Source:
Talks in Copenhagen are stalling and now at a critical stage. Air Force one has landed and President Obama has arrived via the back door. There's no agreement yet on emission cuts.
But Gordon's political adviser is desperately trying to milk every last drop of advantage out of the stalling talks. Amongst the gems they are briefing the media are:
"Any impartial observer would come in and think Gordon is chairing it"
and
"Obama and Gordon were giggling like schoolboys"
and
"I don't think it would be possible for any leader to do more meetings than Gordon."
I bet other world leaders would be far from impressed at such grandstanding.
Remarks today from a Labour MP rueing the class war - which (as discussed below) appeals to the core vote but not swing voters.
We've given up on swing voters and seem to be going for 31 / 32 per cent on polling day. That's pretty disappointing for those of us who wished they set their sights higher. They tell us that money comes in will go to marginal seats but there isn't any. What funds exist are controlled by the trade unions.
It's a core vote election strategy. We knew it before. We really know it now.
The Mole, who has always had excellent bunker connections, acknowledges that class war doesn't work for swing voters. This is reinforced by today's Populus poll which shows 58 per cent disagree that Cameron's policies are just for the rich.
But differential turnout - motivating your voters to turn out - is they key at the next election.

Data listing:
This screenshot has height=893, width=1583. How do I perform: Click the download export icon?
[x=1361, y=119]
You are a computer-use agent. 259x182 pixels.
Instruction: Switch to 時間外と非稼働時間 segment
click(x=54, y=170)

---

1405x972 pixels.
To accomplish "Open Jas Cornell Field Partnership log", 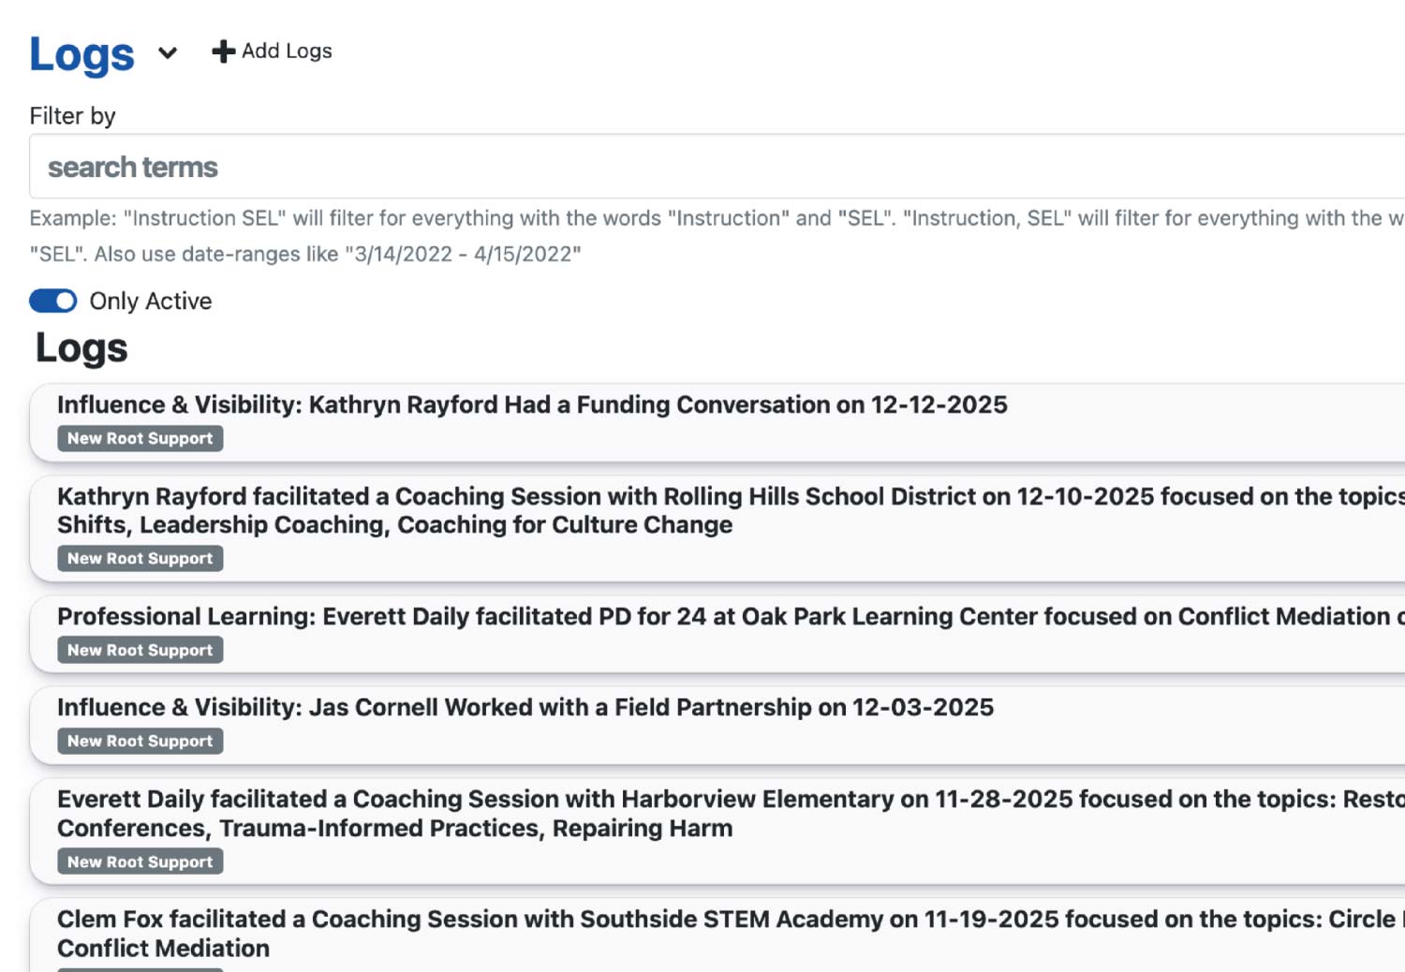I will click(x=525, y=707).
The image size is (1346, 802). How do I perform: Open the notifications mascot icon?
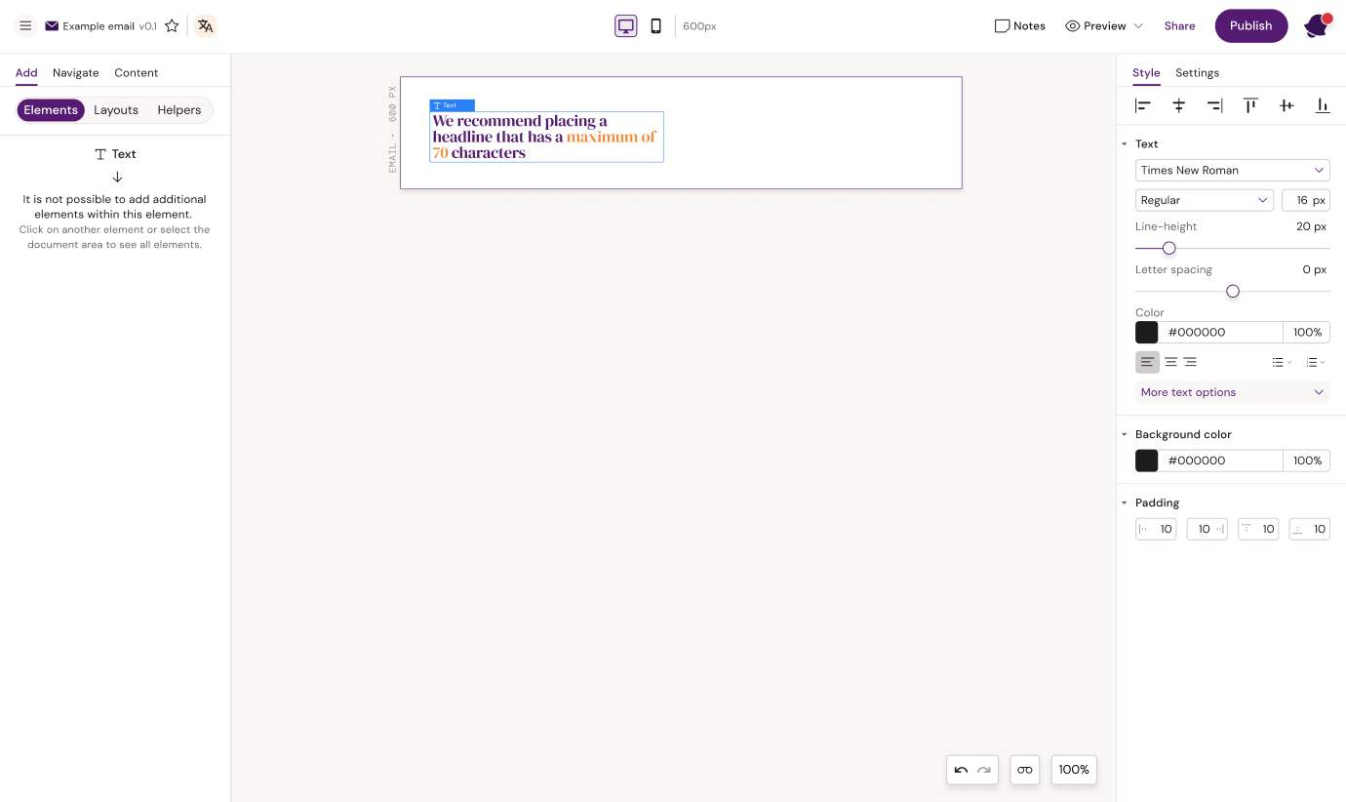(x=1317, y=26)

Written task: Copy out the whole post about the Copenhagen talks and Labour's election strategy, word for word. The records were taken from a separate source.

Answer to the problem:
Talks in Copenhagen are stalling and now at a critical stage. Air Force one has landed and President Obama has arrived via the back door. There's no agreement yet on emission cuts.
But Gordon's political adviser is desperately trying to milk every last drop of advantage out of the stalling talks. Amongst the gems they are briefing the media are:
"Any impartial observer would come in and think Gordon is chairing it"
and
"Obama and Gordon were giggling like schoolboys"
and
"I don't think it would be possible for any leader to do more meetings than Gordon."
I bet other world leaders would be far from impressed at such grandstanding.
Remarks today from a Labour MP rueing the class war - which (as discussed below) appeals to the core vote but not swing voters.
We've given up on swing voters and seem to be going for 31 / 32 per cent on polling day. That's pretty disappointing for those of us who wished they set their sights higher. They tell us that money comes in will go to marginal seats but there isn't any. What funds exist are controlled by the trade unions.
It's a core vote election strategy. We knew it before. We really know it now.
The Mole, who has always had excellent bunker connections, acknowledges that class war doesn't work for swing voters. This is reinforced by today's Populus poll which shows 58 per cent disagree that Cameron's policies are just for the rich.
But differential turnout - motivating your voters to turn out - is they key at the next election.